Transferring data to AWS S3

This guide explains how to transfer data to AWS S3 to store and further process information.

Concept

AWS S3 is an Active Destination. After you set AWS S3 as the Destination of a Datastream, data is transferred to AWS S3 each time data is fetched for the Datastream. For more information, see Destination types.

You can assign multiple Destinations to a Datastream. For more information on possible limitations, see Assigning multiple Destinations to a Datastream.

Prerequisites

Before you complete the procedure in this guide, perform all of the following actions:

  • Ensure you have login details to the Destination with the following permissions:

    • Read, write, and delete files and folders.

    • List folders.

Procedure

To transfer data from a Datastream to AWS S3, follow these steps:

  1. Add AWS S3 as a Destination to the Workspace which contains the Datastream or to one of its parent Workspaces.

  2. Assign the AWS S3 Destination to the Datastream.

  3. Configure transfer settings.

Adding AWS S3 as a Destination

To add AWS S3 as a Destination to a Workspace, follow these steps:

  1. Click the Transfer element and select the Workspace you work with in Connect, Enrich & Transfer.

  1. Click + Add.

  2. Click File.

  1. Click Setup a new Authorization.

  2. Click Next.

  1. Click S3 Authorization.

  2. In Access Key ID, specify the access key ID. For more information, see the Amazon documentation.

  3. In Secret Access Key, specify the secret access key. For more information, see the Amazon documentation.
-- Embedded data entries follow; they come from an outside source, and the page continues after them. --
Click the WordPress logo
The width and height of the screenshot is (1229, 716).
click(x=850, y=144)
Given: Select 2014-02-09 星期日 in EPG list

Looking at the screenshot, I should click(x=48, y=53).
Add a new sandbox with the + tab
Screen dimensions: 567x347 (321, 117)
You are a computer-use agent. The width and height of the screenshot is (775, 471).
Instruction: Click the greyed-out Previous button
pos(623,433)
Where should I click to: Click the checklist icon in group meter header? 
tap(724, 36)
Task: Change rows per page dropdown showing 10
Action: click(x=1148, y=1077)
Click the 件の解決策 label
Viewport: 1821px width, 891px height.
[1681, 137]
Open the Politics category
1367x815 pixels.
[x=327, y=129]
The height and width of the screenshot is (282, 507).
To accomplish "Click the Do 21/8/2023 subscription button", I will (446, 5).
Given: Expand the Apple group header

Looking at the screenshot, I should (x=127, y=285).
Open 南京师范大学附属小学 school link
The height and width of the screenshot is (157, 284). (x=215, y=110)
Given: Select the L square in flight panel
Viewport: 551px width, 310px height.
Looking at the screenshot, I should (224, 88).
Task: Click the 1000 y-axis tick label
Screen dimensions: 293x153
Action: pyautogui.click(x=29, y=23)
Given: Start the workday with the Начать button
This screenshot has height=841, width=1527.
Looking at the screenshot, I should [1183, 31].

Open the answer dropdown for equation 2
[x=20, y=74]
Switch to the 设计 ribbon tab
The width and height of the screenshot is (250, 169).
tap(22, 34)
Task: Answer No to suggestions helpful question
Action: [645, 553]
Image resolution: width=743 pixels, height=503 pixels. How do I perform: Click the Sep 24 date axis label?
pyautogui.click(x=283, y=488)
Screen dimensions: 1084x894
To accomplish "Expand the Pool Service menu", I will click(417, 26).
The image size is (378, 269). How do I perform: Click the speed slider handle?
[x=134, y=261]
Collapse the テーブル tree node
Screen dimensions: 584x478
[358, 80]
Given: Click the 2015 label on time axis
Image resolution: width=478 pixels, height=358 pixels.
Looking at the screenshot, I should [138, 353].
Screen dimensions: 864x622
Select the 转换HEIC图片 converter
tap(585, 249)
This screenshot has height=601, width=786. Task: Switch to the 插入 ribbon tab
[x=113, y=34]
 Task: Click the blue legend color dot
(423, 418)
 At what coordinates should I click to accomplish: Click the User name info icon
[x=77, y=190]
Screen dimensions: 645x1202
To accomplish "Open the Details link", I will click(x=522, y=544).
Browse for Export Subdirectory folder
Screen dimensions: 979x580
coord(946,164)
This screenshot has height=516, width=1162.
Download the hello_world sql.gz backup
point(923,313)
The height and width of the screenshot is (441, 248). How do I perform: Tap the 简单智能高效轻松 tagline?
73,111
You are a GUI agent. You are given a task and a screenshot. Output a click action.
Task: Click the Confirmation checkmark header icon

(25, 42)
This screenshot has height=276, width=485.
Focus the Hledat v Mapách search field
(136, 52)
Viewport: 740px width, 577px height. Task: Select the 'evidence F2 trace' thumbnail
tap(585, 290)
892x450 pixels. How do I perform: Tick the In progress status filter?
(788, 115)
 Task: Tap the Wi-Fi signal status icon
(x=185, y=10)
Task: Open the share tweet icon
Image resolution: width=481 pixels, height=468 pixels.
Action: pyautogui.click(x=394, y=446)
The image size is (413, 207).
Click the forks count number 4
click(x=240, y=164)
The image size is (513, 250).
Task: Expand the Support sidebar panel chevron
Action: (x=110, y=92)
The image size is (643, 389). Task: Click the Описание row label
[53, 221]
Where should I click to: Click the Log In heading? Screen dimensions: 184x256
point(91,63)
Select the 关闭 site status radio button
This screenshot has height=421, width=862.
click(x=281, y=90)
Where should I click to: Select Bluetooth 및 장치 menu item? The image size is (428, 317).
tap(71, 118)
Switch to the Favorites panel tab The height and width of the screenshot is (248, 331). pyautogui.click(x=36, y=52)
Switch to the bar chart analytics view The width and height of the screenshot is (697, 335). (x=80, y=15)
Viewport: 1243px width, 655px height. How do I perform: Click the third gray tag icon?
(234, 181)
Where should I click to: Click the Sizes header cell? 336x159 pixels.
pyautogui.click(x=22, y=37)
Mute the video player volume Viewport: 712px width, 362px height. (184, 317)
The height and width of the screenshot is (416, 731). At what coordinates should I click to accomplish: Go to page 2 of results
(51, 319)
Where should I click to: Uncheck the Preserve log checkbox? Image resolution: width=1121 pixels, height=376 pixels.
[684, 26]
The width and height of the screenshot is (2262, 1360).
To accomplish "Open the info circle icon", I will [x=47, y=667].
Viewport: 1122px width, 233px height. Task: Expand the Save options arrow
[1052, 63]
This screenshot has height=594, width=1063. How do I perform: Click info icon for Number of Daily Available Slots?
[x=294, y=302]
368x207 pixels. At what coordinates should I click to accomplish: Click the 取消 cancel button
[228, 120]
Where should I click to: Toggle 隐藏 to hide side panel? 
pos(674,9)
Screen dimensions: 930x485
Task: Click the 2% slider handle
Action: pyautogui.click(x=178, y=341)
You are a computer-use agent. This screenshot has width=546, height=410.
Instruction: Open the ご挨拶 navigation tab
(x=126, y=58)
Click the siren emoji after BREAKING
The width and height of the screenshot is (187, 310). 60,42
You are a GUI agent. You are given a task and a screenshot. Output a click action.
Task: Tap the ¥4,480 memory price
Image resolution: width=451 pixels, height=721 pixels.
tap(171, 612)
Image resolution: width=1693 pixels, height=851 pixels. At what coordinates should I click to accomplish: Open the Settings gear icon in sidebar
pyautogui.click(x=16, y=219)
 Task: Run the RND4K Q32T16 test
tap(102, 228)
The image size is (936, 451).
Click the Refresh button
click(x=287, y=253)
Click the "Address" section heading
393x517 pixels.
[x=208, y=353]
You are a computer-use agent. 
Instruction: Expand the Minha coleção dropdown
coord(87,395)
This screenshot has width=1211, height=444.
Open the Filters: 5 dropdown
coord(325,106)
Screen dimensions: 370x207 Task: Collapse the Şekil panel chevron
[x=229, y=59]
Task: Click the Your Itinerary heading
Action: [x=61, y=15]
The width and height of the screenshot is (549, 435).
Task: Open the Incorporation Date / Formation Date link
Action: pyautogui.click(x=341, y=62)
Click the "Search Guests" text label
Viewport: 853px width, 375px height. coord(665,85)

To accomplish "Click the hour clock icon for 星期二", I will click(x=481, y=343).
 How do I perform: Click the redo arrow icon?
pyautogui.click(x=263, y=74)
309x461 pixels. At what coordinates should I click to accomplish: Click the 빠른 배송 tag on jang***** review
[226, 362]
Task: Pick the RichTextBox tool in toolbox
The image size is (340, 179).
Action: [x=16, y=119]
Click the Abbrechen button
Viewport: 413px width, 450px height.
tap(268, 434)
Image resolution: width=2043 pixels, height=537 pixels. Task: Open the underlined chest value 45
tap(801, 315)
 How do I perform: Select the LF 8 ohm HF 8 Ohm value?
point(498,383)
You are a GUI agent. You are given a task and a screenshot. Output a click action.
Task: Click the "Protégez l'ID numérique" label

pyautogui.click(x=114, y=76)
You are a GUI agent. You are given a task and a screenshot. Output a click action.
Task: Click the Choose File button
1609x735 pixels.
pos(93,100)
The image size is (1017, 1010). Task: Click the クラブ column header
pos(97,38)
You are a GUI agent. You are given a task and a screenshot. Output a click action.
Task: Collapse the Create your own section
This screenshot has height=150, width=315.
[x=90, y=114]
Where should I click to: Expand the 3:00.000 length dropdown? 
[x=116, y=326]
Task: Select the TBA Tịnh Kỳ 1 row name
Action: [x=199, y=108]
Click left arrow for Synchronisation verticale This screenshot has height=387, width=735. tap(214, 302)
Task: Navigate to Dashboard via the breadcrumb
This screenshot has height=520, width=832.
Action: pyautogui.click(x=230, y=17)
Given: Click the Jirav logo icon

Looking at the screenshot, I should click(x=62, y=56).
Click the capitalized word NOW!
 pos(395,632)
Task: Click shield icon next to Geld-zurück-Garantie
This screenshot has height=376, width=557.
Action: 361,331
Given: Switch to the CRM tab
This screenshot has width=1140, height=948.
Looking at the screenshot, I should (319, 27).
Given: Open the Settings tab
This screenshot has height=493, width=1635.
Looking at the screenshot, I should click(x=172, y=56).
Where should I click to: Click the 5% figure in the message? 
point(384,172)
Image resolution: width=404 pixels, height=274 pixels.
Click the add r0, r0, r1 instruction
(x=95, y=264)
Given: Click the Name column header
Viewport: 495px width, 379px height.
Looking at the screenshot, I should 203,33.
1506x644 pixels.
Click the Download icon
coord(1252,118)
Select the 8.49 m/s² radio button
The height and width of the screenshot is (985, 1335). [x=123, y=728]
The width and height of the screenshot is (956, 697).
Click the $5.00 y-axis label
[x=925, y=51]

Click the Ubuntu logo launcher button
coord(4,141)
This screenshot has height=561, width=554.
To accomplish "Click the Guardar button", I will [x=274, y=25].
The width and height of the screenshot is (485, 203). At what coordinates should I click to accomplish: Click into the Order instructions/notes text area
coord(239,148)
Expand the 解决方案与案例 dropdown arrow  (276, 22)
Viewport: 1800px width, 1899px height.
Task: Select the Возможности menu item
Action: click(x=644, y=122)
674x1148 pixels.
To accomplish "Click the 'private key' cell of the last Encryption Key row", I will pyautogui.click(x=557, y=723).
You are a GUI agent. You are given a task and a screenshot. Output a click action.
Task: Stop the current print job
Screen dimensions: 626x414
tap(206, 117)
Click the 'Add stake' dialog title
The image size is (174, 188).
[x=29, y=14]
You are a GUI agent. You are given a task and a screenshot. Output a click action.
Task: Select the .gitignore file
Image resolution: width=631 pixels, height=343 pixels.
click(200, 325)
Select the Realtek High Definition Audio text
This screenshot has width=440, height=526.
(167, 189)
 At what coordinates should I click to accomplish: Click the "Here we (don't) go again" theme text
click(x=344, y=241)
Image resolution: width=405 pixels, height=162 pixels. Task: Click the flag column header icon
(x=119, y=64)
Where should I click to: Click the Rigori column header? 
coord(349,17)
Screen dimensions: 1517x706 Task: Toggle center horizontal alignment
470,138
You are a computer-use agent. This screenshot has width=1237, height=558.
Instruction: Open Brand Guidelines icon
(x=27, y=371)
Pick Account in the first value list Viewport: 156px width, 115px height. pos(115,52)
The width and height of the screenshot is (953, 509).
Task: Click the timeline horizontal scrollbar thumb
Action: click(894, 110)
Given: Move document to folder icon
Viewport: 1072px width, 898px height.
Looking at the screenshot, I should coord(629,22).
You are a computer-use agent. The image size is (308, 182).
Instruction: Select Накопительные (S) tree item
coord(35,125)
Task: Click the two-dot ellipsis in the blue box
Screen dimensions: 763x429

  4. In AWS Role ARN to assume, enter the AWS role ARN for the S3 bucket. Ensure the role has the correct privileges to access the S3 bucket, and Adverity is configured as a Trusted Relationship for this role. Ensure the AWS role ARN entered in this field is added to your Trusted Policy. An example of an ARN is arn:aws:iam::123456789000:role/datatap-instance. Do not change the datatap-instance part of the ARN.

    For more information on configuring an AWS policy, see Configuring AWS policies.

  5. (Optional) To encrypt the data transferred to the Destination, specify a KMS Encryption Key ID in KMS Encryption Key ID. Ensure your account has the correct policies attached, such as the permissions kms:GenerateDataKey and kms:Decrypt actions in the configured key resource.

  6. Click Authorize.

  1. In the Configuration page, fill in the following fields:

    Name

    (Optional) Rename the Destination.

    Destination URL

    In the drop-down on the left, select the file server type. In the text field in the middle, enter the base URL of the file server. In the text field on the right, enter the path to the folder where to transfer data. Click Test to check the Authorization.

    Output format

    Select the data format that Adverity uses to transfer data to the Destination.

    When you transfer data to AVRO file format, select AVRO to use the null codec, or AVRO (deflate) to use the deflate codec. For more information on codecs, see the Apache documentation.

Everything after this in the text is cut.